I realize the moments of past week, those thoughts and recollections, were not harshly cast aside, but simply let go. The clarity of experience comes from the refusal to analyze it to death, to overthink it and lay my own concepts upon it, to add it my storyline. Instead they were just moments, as they were by themselves. And they were and remain beautiful. It has been an inadvertant thing, surely not what the Buddha intended, but almost a kind of meditation in itself, my concentration. Yet, not without its own lesson, I think.

It reminds me of the lights in the night trees.

December 11, 2007

Dead Week

It's Dead Week. I leave this post as evidence, despite my college's best attempts, I am still alive.

I think.

December 04, 2007

Seeing the World Through Christian-Colored Glasses

I chanced up a something at the book store the other day, Religious Literacy: What Every American Needs to Know – and Doesn’t. The cover held the cross, om, laughing Buddha, star of David, and crescent moon. I flipped to the table of contents and frowned at the obvious biblical references. Chapter One: A Nation of Religious Illiterates, Chapter Two: Religion Matters, Chapter Three: Eden (What We Once Knew), Chapter Four: The Fall (How We Forgot), Chapter Five: Redemption (What to Do?), Chapter Six: A Dictionary of Religious Literacy, and finally the Appendix: Religious Literacy Quiz. I was expecting chapter headings more in keeping with the cover, concerning the various major world religions.

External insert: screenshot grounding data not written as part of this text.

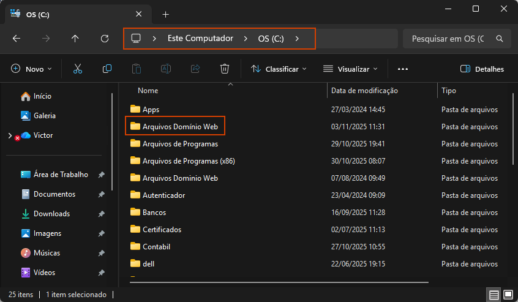Viewport: 518px width, 302px height.
Task: Click the Pesquisar em OS search field
Action: click(x=448, y=38)
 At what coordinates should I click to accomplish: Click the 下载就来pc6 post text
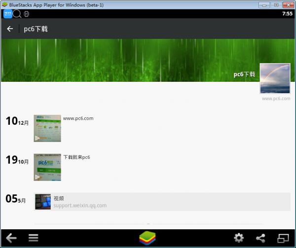(76, 157)
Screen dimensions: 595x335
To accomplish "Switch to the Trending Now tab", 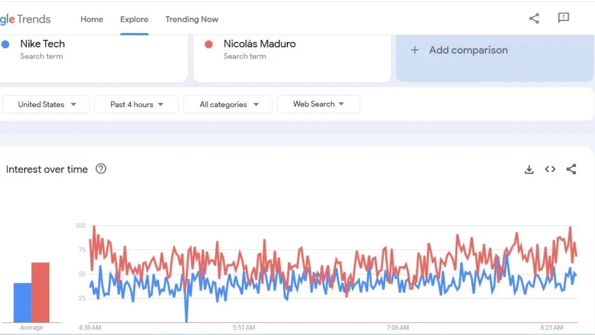I will pyautogui.click(x=192, y=19).
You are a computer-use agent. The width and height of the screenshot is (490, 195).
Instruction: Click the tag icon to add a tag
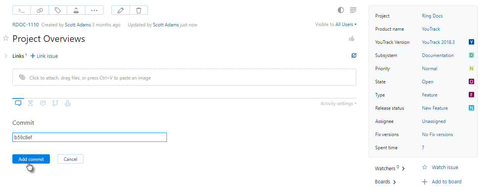click(58, 10)
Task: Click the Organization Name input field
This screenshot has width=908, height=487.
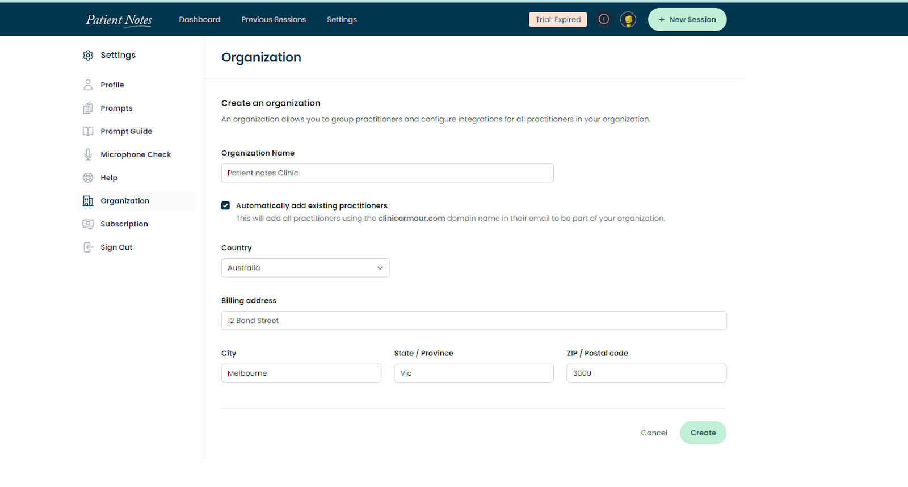Action: click(x=387, y=173)

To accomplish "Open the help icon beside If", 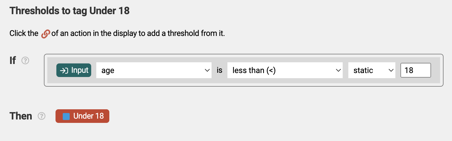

I flipped to the back to see if I could pass the quiz. Apparently I could since it only contained fifteen questions. One concerned Hinduism, two Islam, one Judaism, one Buddhism, and one on the First Amendment. The remaining ten were straight out of the Christian Bible (though parts of the Old Testament can be found in the Torah and Quran.)

Now, this is not a book review, I certainly did not read the entire thing. I skimmed the introduction which was plainly asserting that this is a Christian nation despite our constitutional verbiage and our toleration of other religions. The massive Christian majority makes it one. He speaks of the Dalai Lama like some kind of pop idol and the metaphor of a passing fad is not lost on me. So then, is it only important to be literate in the Christian religion? Apparently, Stephen Prothero thinks so. (Knowing the name of the Islamic book and holy month hardly qualify as Islamic literacy, but then neither does answering ten questions about the Bible, in my mind.)

I shake my head and put the book down. I am slightly appalled but really more sad. It is important, yes, to understand our Christian heritage so as to understand our history, the basis of our culture, and our possible future. But Prothero seems to forget that in that future, America is only a small country (population wise) in a predominantly non-Christian world. Mostly I am sad because he seems to lack a value for diversity of viewpoint, multiplicity of human thought, expression, culture, and spirituality.

I had hoped for better and am silently sad to see Buddhist symbol on the cover of such a book.